PROBLEM REQUIREMENTS
Exactly the lines from the one containing "Open the organization ИП без НДС dropdown" to the final line below should be output, and no others.

----- EXERCISE INPUT -----

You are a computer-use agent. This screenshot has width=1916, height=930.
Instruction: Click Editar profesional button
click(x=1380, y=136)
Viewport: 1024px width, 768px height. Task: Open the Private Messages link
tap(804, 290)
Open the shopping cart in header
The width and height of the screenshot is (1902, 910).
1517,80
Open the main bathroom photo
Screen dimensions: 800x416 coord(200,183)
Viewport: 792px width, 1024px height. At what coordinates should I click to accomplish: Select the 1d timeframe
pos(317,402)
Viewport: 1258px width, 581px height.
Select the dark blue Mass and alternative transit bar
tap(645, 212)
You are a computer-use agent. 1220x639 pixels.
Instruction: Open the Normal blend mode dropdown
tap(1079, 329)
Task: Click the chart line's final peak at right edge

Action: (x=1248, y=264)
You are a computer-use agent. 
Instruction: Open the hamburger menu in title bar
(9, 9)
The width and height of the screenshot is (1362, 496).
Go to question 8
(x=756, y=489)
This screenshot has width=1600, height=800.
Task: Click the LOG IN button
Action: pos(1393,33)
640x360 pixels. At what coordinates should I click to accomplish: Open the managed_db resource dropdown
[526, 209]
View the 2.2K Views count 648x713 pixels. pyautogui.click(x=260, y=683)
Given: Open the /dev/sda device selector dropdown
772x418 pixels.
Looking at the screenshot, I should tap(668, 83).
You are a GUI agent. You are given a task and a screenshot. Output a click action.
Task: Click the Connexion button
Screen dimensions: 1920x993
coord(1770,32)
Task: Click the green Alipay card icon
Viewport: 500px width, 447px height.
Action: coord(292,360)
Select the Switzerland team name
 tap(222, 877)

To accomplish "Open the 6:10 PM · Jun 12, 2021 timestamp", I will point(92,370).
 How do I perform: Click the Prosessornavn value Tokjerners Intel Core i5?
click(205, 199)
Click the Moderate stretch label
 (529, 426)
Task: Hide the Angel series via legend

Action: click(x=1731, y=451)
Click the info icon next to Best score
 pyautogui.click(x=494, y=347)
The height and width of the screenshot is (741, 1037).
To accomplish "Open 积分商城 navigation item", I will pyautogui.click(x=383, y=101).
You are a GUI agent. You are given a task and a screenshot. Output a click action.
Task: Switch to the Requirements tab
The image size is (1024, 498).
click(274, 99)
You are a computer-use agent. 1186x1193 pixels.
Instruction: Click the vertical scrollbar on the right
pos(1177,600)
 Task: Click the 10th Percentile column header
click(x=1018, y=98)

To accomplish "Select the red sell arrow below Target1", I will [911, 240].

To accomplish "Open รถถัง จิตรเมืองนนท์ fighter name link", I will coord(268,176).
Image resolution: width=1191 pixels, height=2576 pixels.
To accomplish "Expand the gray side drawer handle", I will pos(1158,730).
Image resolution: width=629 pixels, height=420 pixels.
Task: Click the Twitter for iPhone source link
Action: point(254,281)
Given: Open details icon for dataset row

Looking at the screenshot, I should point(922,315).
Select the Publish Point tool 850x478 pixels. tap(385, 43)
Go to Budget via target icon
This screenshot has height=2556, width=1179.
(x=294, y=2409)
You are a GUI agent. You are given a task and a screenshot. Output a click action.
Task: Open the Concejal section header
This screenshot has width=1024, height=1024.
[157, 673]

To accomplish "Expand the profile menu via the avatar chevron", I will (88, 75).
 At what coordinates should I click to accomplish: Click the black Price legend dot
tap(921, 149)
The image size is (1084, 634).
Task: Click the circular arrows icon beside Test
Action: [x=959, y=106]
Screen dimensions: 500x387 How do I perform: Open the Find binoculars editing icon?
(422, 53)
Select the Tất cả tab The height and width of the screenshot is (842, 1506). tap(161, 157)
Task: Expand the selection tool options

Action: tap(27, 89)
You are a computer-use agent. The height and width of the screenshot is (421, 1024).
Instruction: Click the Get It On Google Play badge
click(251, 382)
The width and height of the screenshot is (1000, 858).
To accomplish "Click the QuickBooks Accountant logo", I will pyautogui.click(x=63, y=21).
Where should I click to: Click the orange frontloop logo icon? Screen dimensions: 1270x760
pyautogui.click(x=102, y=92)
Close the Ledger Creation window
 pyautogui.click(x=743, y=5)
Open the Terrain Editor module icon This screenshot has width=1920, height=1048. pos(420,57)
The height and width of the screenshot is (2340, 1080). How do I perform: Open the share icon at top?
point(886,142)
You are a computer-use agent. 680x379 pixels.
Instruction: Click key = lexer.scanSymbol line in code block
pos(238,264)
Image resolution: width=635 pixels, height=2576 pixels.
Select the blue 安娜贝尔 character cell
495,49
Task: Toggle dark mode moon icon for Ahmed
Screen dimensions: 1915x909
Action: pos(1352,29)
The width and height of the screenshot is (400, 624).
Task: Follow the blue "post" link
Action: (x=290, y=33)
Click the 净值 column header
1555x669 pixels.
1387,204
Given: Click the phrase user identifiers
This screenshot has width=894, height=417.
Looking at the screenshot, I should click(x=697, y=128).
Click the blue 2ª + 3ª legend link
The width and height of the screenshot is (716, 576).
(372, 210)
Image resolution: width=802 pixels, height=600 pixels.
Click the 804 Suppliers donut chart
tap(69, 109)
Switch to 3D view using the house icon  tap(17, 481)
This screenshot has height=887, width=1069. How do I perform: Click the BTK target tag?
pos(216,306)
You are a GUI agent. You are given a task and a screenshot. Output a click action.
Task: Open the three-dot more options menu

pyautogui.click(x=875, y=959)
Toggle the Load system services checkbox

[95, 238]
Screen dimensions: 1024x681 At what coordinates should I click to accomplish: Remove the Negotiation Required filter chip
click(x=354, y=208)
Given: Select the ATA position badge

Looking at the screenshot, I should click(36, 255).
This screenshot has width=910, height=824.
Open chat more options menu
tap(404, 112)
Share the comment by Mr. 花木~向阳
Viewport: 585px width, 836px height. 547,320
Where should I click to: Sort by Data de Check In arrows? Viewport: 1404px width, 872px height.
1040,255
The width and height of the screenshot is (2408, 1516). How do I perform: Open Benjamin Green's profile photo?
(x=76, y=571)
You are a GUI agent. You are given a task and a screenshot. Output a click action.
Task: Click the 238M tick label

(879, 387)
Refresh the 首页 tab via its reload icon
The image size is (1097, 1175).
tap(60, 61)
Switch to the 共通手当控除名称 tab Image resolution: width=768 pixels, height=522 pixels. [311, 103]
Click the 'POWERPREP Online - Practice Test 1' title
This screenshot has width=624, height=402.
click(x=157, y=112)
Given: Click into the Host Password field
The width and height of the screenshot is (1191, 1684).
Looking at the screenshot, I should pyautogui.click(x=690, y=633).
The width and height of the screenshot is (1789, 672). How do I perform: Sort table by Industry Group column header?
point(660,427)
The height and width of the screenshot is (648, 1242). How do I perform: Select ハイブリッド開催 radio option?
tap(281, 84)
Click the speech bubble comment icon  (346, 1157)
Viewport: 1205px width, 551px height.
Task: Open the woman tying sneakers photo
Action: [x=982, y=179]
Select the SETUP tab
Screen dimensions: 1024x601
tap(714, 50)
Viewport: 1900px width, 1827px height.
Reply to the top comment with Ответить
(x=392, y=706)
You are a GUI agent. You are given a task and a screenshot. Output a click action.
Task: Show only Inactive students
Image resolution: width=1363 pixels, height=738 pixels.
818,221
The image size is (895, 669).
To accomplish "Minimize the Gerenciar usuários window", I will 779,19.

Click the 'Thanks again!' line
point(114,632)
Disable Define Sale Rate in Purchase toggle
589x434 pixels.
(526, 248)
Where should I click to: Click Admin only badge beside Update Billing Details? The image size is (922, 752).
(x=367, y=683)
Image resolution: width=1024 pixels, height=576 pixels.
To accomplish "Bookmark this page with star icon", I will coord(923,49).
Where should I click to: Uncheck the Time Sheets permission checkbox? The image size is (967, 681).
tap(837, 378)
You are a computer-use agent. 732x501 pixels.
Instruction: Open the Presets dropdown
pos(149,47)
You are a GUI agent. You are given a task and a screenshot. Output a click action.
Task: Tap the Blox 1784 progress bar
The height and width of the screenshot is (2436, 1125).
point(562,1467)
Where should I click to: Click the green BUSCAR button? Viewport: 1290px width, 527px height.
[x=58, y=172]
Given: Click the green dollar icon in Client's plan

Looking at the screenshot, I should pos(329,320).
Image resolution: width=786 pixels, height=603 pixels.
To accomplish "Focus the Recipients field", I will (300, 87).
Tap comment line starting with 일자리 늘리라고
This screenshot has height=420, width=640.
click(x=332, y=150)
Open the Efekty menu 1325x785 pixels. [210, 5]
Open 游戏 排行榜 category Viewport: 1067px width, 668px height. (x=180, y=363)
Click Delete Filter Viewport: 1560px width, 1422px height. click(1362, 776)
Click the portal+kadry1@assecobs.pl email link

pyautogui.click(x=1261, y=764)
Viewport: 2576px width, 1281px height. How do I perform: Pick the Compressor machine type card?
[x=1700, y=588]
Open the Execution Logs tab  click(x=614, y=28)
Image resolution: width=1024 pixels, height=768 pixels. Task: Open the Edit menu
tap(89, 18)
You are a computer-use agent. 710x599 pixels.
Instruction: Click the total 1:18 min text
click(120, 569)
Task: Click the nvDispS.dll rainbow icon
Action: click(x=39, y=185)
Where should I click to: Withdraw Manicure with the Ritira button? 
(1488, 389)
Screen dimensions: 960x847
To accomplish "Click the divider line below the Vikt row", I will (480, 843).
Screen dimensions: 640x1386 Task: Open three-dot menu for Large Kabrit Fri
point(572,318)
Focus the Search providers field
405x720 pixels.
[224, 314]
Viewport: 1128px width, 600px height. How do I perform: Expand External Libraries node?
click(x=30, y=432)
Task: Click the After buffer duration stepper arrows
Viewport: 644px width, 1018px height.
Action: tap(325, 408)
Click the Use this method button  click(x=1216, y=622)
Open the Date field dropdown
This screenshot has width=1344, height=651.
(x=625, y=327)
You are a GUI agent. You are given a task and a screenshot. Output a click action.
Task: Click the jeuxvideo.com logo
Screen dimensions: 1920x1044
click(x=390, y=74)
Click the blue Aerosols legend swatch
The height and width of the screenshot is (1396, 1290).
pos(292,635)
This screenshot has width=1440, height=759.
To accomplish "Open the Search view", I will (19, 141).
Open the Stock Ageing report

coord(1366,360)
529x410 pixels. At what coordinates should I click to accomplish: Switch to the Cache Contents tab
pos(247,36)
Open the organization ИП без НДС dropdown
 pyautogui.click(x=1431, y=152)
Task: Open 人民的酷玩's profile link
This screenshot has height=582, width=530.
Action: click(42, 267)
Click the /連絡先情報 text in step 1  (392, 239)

-----

ANSWER BOX
Open the organization ИП без НДС dropdown
 pyautogui.click(x=1431, y=152)
Task: Open 人民的酷玩's profile link
This screenshot has height=582, width=530.
Action: click(42, 267)
Click the /連絡先情報 text in step 1  (392, 239)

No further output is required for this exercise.